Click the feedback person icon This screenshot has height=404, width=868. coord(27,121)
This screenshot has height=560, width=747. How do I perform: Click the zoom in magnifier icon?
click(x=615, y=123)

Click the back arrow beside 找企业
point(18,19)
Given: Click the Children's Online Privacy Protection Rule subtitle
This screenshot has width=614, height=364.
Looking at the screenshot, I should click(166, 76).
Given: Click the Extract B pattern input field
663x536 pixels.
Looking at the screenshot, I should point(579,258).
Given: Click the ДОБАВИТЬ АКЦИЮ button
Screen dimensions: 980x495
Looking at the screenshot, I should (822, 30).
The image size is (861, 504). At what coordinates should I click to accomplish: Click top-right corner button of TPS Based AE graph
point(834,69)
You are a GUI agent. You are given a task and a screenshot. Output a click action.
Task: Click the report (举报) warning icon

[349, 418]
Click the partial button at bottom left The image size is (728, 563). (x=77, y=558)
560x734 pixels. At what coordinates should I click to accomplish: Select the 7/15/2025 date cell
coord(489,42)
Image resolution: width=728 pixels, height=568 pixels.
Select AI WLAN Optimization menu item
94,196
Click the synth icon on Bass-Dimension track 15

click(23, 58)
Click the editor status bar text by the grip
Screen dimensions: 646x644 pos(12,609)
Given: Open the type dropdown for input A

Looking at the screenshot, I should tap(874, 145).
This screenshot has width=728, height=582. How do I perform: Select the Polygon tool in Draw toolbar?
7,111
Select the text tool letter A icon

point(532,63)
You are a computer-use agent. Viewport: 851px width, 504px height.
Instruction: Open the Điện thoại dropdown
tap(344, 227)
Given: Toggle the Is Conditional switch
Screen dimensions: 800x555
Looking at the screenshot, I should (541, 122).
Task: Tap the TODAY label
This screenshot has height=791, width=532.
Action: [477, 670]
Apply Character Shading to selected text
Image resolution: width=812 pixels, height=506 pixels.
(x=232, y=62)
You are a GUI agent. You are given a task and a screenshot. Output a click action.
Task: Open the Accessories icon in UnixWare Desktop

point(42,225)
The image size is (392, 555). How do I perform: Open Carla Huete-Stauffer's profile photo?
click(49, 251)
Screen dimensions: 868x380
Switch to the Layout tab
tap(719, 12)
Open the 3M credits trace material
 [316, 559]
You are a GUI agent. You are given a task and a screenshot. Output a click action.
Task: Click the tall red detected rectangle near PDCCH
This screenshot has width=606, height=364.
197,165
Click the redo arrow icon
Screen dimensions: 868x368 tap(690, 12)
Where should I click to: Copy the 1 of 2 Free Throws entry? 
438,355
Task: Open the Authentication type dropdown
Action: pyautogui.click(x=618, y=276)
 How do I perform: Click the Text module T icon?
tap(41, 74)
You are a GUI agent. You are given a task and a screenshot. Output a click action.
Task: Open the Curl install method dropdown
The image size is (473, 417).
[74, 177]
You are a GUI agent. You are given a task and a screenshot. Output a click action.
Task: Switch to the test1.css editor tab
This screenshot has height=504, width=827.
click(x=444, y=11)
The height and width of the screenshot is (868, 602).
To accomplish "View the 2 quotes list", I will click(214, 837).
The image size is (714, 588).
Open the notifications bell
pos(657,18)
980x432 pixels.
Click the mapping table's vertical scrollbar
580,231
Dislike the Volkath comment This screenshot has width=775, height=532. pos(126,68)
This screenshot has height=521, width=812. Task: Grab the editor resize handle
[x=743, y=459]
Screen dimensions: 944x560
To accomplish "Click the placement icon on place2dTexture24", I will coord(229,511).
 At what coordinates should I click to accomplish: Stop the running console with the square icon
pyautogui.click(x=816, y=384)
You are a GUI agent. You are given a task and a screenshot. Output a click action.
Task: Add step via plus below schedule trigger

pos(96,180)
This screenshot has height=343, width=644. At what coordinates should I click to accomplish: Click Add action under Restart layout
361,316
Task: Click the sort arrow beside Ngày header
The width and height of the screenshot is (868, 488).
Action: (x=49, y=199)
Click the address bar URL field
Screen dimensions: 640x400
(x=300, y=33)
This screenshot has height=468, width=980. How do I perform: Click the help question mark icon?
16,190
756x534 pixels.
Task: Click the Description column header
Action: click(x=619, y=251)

= = = = =

§ Work item
Give the number of lines in the data above that include the word "will", with no other words.

§ Response
2